### [Goal]
Rewrite all of the records, replacing every "dropdown" with "drop-down" and leaving everything else unchanged.

### [Records supplied]
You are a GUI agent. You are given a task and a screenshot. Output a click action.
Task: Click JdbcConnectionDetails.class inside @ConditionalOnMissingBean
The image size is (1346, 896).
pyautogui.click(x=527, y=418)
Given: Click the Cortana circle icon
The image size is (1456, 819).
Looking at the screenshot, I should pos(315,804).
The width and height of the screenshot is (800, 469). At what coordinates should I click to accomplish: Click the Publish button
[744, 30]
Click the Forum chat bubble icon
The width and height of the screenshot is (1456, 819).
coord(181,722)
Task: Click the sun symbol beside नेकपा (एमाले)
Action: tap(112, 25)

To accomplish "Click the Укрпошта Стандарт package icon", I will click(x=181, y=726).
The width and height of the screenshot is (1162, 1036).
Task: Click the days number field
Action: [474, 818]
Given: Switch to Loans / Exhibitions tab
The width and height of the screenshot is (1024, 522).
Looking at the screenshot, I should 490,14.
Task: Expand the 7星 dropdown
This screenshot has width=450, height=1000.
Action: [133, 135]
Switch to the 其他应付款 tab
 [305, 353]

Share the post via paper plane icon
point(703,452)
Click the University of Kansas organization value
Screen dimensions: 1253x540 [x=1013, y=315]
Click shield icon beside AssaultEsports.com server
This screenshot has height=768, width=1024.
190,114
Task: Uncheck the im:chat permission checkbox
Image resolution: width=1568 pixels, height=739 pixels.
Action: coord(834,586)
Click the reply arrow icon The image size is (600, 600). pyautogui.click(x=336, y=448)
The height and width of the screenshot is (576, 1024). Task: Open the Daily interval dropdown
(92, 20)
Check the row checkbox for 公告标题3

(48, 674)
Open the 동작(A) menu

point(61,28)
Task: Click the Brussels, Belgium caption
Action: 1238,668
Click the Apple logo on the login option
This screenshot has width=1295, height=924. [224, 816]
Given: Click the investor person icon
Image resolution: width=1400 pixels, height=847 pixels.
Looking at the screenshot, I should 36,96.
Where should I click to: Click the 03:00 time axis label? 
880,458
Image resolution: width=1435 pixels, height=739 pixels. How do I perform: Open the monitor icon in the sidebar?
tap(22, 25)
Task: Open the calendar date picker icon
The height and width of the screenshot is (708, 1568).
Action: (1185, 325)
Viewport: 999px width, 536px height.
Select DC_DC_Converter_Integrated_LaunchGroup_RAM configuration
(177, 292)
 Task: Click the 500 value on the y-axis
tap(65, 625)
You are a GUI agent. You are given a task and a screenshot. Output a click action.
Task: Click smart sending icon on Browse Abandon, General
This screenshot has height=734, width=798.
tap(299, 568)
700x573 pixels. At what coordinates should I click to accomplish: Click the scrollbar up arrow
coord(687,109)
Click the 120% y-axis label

### [Correct answer]
You are a GUI agent. You are given a task and a screenshot. Output a click action.
Task: Click JdbcConnectionDetails.class inside @ConditionalOnMissingBean
The image size is (1346, 896).
pyautogui.click(x=527, y=418)
Given: Click the Cortana circle icon
The image size is (1456, 819).
Looking at the screenshot, I should pos(315,804).
The width and height of the screenshot is (800, 469). At what coordinates should I click to accomplish: Click the Publish button
[744, 30]
Click the Forum chat bubble icon
The width and height of the screenshot is (1456, 819).
coord(181,722)
Task: Click the sun symbol beside नेकपा (एमाले)
Action: tap(112, 25)

To accomplish "Click the Укрпошта Стандарт package icon", I will click(x=181, y=726).
The width and height of the screenshot is (1162, 1036).
Task: Click the days number field
Action: [474, 818]
Given: Switch to Loans / Exhibitions tab
The width and height of the screenshot is (1024, 522).
Looking at the screenshot, I should 490,14.
Task: Expand the 7星 drop-down
This screenshot has width=450, height=1000.
Action: [133, 135]
Switch to the 其他应付款 tab
 [305, 353]

Share the post via paper plane icon
point(703,452)
Click the University of Kansas organization value
Screen dimensions: 1253x540 [x=1013, y=315]
Click shield icon beside AssaultEsports.com server
This screenshot has height=768, width=1024.
190,114
Task: Uncheck the im:chat permission checkbox
Image resolution: width=1568 pixels, height=739 pixels.
Action: coord(834,586)
Click the reply arrow icon The image size is (600, 600). pyautogui.click(x=336, y=448)
The height and width of the screenshot is (576, 1024). Task: Open the Daily interval drop-down
(92, 20)
Check the row checkbox for 公告标题3

(48, 674)
Open the 동작(A) menu

point(61,28)
Task: Click the Brussels, Belgium caption
Action: 1238,668
Click the Apple logo on the login option
This screenshot has width=1295, height=924. [224, 816]
Given: Click the investor person icon
Image resolution: width=1400 pixels, height=847 pixels.
Looking at the screenshot, I should 36,96.
Where should I click to: Click the 03:00 time axis label? 
880,458
Image resolution: width=1435 pixels, height=739 pixels. How do I perform: Open the monitor icon in the sidebar?
tap(22, 25)
Task: Open the calendar date picker icon
The height and width of the screenshot is (708, 1568).
Action: (1185, 325)
Viewport: 999px width, 536px height.
Select DC_DC_Converter_Integrated_LaunchGroup_RAM configuration
(177, 292)
 Task: Click the 500 value on the y-axis
tap(65, 625)
You are a GUI agent. You are given a task and a screenshot. Output a click action.
Task: Click smart sending icon on Browse Abandon, General
This screenshot has height=734, width=798.
tap(299, 568)
700x573 pixels. At what coordinates should I click to accomplish: Click the scrollbar up arrow
coord(687,109)
Click the 120% y-axis label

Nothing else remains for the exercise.